Slicing and selecting using .iloc[]¶
Watch it
See the accompanied youtube video at the link here.
Up until point, we have been manipulating our dataframe with column and
row labels using .loc[]
.
Slicing can also be done by the location position of each row with
.iloc[]
.
.iloc[]
is very similar to .loc[]
, however, the “i” in iloc
refers
to the index integer position.
Slicing Dataframe¶
We are going to return to our cereal dataset and take a look at the first 10 rows.

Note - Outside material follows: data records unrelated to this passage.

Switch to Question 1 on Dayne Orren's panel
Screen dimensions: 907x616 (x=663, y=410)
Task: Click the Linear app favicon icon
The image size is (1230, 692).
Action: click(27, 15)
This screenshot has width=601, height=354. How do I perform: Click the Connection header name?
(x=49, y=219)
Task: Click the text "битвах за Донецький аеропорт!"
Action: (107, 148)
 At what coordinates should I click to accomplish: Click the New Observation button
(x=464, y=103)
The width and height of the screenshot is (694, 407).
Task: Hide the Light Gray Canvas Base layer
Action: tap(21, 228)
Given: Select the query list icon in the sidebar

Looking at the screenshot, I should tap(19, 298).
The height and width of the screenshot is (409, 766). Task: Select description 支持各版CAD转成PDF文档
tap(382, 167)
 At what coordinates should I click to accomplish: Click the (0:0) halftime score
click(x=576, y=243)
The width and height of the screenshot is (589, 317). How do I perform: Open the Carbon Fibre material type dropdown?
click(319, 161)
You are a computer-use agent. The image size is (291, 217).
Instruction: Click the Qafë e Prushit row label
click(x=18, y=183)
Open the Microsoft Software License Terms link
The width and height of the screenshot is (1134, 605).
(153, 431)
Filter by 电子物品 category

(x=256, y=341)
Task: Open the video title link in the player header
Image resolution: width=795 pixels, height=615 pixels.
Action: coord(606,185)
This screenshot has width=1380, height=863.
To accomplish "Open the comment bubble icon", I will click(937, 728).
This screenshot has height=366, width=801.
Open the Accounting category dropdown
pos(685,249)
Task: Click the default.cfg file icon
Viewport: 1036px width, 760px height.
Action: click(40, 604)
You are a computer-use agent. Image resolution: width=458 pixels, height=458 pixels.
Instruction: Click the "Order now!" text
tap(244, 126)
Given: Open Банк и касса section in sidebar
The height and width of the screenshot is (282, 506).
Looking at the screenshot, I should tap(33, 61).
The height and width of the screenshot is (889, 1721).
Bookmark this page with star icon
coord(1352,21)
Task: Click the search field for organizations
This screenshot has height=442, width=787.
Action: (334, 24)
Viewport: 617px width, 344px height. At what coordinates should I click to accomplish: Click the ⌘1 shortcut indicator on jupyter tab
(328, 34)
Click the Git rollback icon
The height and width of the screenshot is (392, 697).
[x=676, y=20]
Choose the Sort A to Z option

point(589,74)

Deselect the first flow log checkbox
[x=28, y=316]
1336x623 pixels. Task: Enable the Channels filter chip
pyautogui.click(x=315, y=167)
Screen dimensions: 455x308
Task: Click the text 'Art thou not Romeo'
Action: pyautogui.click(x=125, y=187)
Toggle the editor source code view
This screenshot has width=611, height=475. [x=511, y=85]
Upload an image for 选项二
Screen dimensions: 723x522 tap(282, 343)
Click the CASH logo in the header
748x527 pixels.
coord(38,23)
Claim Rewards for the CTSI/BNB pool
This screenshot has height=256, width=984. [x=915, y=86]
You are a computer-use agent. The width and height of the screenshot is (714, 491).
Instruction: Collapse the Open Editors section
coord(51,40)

cereal = pd.read_csv('cereal.csv')
cereal.head(10)
name | mfr | type | calories | protein | fat | sodium | ... | sugars | potass | vitamins | shelf | weight | cups | rating | |
---|---|---|---|---|---|---|---|---|---|---|---|---|---|---|---|
0 | 100% Bran | N | Cold | 70 | 4 | 1 | 130 | ... | 6 | 280 | 25 | 3 | 1.00 | 0.33 | 68.402973 |
1 | 100% Natural Bran | Q | Cold | 120 | 3 | 5 | 15 | ... | 8 | 135 | 0 | 3 | 1.00 | 1.00 | 33.983679 |
2 | All-Bran | K | Cold | 70 | 4 | 1 | 260 | ... | 5 | 320 | 25 | 3 | 1.00 | 0.33 | 59.425505 |
3 | All-Bran with Extra Fiber | K | Cold | 50 | 4 | 0 | 140 | ... | 0 | 330 | 25 | 3 | 1.00 | 0.50 | 93.704912 |
4 | Almond Delight | R | Cold | 110 | 2 | 2 | 200 | ... | 8 | 1 | 25 | 3 | 1.00 | 0.75 | 34.384843 |
5 | Apple Cinnamon Cheerios | G | Cold | 110 | 2 | 2 | 180 | ... | 10 | 70 | 25 | 1 | 1.00 | 0.75 | 29.509541 |
6 | Apple Jacks | K | Cold | 110 | 2 | 0 | 125 | ... | 14 | 30 | 25 | 2 | 1.00 | 1.00 | 33.174094 |
7 | Basic 4 | G | Cold | 130 | 3 | 2 | 210 | ... | 8 | 100 | 25 | 3 | 1.33 | 0.75 | 37.038562 |
8 | Bran Chex | R | Cold | 90 | 2 | 1 | 200 | ... | 6 | 125 | 25 | 1 | 1.00 | 0.67 | 49.120253 |
9 | Bran Flakes | P | Cold | 90 | 3 | 0 | 210 | ... | 5 | 190 | 25 | 3 | 1.00 | 0.67 | 53.313813 |
10 rows × 16 columns
Let’s say we want the rows from All-Bran
to Apple Cinnamon Cheerios
,
but we want to slice based on their position instead of their label.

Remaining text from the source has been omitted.